She nodded. He had such a great smile. She loved, oh, how she loved making him smile. There was a twinge in her stomach, and he stood like he’d seen it, like he’d reached out and caused it. She put the ice down on the counter and stood, holding up a hand to argue with him, just to have done it, but he was too fast for her. He tangled himself around her, slamming back into the counter again, and she kissed him hard. He twisted her head to the side, forcefully but without demand, pulling at the skin of her neck with his mouth. Her breath caught and she dropped her head back another inch.
***
She woke up on the floor.
Robbie was looking down at her.
That was not what she’d expected. At all. She tried to get her elbows under her, but nothing worked.
“What happened?” she asked.
“Trevor left,” Robbie said. “Stay down and tell me what happened.”
She closed her eyes.
“That’s why I asked you,” she said. “I don’t know.”
“Tell me what you remember,” Robbie said, picking up her hand and putting it between his.

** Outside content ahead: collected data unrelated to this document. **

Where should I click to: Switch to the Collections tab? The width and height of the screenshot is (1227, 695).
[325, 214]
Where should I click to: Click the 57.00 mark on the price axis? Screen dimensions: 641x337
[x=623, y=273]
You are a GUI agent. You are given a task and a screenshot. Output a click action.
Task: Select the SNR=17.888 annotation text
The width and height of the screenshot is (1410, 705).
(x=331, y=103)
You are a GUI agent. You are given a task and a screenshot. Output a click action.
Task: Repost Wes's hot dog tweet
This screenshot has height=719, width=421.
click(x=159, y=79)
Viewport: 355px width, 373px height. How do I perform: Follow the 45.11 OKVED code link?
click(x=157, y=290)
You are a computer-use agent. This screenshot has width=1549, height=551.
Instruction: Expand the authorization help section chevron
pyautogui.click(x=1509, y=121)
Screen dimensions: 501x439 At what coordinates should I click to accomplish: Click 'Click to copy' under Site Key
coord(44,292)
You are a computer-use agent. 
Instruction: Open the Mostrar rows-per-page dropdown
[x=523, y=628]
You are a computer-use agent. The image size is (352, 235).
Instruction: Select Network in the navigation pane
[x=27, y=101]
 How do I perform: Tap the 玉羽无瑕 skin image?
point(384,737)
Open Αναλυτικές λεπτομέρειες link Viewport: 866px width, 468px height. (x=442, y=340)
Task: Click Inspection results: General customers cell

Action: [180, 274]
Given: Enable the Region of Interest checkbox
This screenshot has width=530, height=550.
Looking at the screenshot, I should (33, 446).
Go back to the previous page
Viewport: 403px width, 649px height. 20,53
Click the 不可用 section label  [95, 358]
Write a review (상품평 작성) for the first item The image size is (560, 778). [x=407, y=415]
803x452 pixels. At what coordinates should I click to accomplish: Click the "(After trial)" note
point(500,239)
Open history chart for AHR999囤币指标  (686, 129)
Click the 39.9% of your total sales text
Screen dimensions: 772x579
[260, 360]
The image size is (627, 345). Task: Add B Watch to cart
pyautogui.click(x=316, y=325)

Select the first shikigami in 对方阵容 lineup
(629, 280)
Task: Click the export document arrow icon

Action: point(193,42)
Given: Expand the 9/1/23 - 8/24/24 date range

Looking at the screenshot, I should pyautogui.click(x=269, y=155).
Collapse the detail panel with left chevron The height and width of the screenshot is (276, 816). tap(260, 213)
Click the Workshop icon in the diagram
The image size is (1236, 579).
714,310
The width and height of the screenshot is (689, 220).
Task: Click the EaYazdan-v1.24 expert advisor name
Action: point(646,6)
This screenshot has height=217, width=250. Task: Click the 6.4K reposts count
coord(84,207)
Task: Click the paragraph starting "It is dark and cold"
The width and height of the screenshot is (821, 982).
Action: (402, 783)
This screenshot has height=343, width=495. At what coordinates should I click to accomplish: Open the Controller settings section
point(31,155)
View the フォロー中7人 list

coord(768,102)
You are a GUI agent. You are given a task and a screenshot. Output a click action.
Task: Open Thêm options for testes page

“We were making out,” she said, then rolled her head to the side in the best exasperated she could manage. “Did Sybil give me epilepsy?”
“No,” Robbie said dismissively. “What else?”
“How much detail do you want?” Lizzie asked sarcastically and he leaned back onto his heels.
“Good point. What about when you blacked out?”
“That’s it,” she said. “Only I was on the other side of the counter.”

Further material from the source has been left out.